Huawei reaping Android rewards

The Chinese telecom equipment maker is happy to utilize Google's Android mobile operating system to power its mobile devices, and believes the platform will soon leapfrog over Apple's app ecosystem, executives say.
Written by Kevin Kwang, Contributor

SINGAPORE--Chinese telecommunications equipment manufacturer Huawei Technologies is placing its support firmly behind Google's mobile operating system (OS). The company is using Android to power its upcoming smartphones and tablets, and believes its app ecosystem will leapfrog Apple's as the former matures, according to company executives.

Alex Jiang, president of Huawei's Asia-Pacific devices department, said the firm's commitment to the Android OS dates back to December 2008, when it joined the Google-led Open Handset Alliance (OHA). Having worked with the search giant for the past three years, Huawei is now reaping the rewards of its partnership, he noted in his presentation at the company's launch of its Ideos smartphone on Tuesday.

The OHA, which started in 2007, was formed to foster innovation on mobile devices by providing developers with a new level of openness that enables them to work more collaboratively, according to its press statement.

Today, Huawei's partnership with Google is paying off and its Ideos smartphone is an example of how the company plans to leverage Android's popularity, noted Alan Wong. The regional director of marketing and product planning for Huawei South Pacific's devices department spoke at the launch, too.

The company is positioning this handset as the "world's first mass market smartphone" powered by the latest Android flavor, Froyo (or version 2.2), and will target the 15- to 30-year-old demographic, revealed Wong.

With Wi-Fi 802.11n and 3G HSDPA 7.2Mbps capabilities, a SD card slot to run apps from, Wi-Fi tethering and hotspot features, the "competitively priced" Ideos aims to "lower the barriers to entry" for people to enjoy mobile Internet access, he added.

When quizzed, the executive said that the Ideos' Singapore retail price will be revealed "next week" and that the product is expected to hit the market in the fourth quarter of 2010.

The device has already been launched in the U.S., U.K., Germany and Hong Kong. After Singapore, there are plans to bring the Ideos to countries such as Malaysia, Australia and New Zealand, he said.

Fellow speaker Gerard Tan, GfK Asia's regional account director for telecommunications, reiterated the Huawei executives' position on Android's popularity.
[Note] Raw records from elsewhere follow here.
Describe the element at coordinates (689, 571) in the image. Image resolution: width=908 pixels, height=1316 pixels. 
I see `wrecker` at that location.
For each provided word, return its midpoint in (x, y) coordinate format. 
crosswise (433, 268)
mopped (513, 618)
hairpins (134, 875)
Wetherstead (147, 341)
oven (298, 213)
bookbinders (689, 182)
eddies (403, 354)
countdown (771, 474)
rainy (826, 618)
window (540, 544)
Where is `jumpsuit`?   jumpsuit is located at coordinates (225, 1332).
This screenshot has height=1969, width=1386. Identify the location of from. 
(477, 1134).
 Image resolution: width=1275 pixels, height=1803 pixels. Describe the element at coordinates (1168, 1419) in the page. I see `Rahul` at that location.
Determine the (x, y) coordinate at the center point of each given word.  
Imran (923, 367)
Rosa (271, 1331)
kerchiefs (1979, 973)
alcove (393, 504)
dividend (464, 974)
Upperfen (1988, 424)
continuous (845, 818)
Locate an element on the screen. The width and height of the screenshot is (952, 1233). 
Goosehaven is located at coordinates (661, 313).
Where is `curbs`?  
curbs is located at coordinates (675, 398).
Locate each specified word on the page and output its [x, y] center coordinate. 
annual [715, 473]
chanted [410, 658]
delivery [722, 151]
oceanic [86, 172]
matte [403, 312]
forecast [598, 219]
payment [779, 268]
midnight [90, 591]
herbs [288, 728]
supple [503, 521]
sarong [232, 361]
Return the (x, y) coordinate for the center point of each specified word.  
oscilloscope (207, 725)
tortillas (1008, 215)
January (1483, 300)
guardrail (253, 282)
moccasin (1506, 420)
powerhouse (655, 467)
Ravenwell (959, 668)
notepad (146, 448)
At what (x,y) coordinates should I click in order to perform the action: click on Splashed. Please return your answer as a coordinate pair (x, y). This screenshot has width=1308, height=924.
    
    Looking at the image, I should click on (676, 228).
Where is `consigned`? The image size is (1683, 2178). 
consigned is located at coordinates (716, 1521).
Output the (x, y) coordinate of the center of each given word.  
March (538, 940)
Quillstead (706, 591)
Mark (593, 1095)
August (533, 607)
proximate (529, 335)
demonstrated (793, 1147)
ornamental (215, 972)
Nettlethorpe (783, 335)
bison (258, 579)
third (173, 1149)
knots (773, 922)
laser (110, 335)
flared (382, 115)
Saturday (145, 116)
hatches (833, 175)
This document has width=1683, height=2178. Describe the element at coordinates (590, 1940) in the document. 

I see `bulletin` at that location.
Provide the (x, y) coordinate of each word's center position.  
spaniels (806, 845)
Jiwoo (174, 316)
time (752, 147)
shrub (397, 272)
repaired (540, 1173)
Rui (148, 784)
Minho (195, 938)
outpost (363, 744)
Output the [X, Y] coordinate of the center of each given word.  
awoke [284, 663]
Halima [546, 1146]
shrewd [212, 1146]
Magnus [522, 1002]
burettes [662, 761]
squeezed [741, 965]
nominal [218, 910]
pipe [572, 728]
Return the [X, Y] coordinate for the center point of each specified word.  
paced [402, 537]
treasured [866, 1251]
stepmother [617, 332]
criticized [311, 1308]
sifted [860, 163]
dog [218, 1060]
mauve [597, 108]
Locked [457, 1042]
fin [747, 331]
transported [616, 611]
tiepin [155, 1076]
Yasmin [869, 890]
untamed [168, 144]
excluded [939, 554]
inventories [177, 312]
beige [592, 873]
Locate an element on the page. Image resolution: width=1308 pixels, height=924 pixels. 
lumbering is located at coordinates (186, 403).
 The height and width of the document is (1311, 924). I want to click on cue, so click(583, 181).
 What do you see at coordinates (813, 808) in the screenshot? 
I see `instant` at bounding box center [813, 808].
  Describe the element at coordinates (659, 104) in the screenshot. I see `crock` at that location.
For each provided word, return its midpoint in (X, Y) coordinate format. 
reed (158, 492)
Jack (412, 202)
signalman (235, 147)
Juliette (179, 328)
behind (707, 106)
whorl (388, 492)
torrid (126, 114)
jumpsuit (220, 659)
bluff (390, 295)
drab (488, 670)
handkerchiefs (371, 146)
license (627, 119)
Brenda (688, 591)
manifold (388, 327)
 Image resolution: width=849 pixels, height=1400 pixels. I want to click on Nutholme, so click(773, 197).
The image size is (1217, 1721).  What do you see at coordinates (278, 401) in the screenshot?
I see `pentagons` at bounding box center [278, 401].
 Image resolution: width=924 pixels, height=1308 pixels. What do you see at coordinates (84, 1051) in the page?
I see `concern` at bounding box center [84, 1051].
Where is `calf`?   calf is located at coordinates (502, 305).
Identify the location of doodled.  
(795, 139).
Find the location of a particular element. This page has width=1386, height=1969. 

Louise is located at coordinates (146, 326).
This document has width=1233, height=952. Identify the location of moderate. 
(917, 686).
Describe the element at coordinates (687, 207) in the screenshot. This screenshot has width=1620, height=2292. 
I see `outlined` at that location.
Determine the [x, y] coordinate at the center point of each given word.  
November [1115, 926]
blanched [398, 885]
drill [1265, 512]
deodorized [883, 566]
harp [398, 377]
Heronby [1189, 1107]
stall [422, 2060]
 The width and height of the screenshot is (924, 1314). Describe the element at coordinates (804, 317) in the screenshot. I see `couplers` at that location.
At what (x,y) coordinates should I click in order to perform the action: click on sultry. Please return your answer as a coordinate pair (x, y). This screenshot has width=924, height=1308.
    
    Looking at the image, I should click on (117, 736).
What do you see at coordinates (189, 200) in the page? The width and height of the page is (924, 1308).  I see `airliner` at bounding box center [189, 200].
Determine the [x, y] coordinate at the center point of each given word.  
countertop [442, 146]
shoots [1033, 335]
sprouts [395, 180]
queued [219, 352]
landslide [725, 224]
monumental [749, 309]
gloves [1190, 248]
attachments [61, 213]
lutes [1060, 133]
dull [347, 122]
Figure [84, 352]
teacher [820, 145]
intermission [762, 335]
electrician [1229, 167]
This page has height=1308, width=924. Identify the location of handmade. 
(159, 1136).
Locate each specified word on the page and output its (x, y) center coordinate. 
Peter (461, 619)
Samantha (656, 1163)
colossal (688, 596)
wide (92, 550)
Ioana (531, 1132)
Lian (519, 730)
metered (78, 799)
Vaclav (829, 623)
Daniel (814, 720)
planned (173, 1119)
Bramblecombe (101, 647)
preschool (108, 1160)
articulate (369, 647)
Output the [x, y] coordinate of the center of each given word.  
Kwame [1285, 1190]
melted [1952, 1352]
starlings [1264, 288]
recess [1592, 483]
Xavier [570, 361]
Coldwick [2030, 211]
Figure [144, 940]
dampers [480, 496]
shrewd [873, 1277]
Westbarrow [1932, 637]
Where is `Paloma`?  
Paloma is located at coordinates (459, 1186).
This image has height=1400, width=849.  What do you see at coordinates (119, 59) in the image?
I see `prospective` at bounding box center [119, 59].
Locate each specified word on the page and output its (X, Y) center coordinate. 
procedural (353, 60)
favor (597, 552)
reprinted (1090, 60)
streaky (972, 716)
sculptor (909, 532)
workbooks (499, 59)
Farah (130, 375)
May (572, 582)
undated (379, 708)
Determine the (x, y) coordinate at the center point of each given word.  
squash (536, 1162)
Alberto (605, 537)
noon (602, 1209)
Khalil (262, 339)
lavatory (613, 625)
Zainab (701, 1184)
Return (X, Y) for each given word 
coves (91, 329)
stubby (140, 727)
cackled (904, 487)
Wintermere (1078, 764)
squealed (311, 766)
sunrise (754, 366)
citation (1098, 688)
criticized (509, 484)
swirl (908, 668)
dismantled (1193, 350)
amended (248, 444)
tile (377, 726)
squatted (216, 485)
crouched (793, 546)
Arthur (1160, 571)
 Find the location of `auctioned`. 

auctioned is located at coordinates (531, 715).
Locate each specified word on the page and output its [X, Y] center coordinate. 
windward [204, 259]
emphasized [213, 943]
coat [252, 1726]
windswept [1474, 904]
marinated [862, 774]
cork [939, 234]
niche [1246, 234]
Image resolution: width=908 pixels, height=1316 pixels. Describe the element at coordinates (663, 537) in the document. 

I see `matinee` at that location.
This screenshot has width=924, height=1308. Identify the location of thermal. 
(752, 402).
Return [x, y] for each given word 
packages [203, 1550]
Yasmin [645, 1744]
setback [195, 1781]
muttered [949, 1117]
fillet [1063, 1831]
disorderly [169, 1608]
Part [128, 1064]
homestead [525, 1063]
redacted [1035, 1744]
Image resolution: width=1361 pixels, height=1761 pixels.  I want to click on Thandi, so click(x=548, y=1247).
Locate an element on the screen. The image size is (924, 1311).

Android smartphone sales in Southeast Asian countries such as Singapore, Malaysia, Thailand, Indonesia, Vietnam and the Philippines have been growing quickly, he said. In these markets, sales of Android-based handsets grew from about US$1 million from January to February this year to US$11.8 million four months later in June, added Tan.

GfK Asia's research is just one of many reports that have pointed to Android's quick uptake in the market, and many analysts have foreseen its dominance in the smartphone segment. Investment bank and institutional securities firm Piper Jaffray, for one, said the multiple devices running Android OS will control largely half the overall smartphone market in the long run, while Apple's iOS will take about 20 to 30 percent of the market share.

Android to leapfrog Apple's App Store
Huawei's Jiang also expressed confidence in the Android Market and the 70,000-plus apps that populate the marketplace, saying that even though the platform is just two-years-old and is "still a baby", it is competing well against other platforms such as Apple's App Store.

"We believe that the Android ecosystem, which is the fastest-growing ecosystem in the market now, is good enough for us. As it is open source, developers can easily develop and publish their apps on the Android Market, and we believe that it will eventually take over prime position from Apple," he said.

As for whether the Ideos, with its Wi-Fi hotspot capability that can support up to eight users, will cannibalize sales of Huawei's E5 Pocket Wi-Fi router, Jiang said there are two reasons for why he thinks this will not happen.

Firstly, consumers who buy the Ideos will ultimately use it as a phone and not as a wireless router because of each device's unique capabilities, he stated. Secondly, the tariffs imposed by telcos are different for the two gadgets. For the E5 router, the accompanying data plan will be priced for heavy data usage, but this is not true for mobile phone plans, which are more focused on voice minutes, noted Jiang.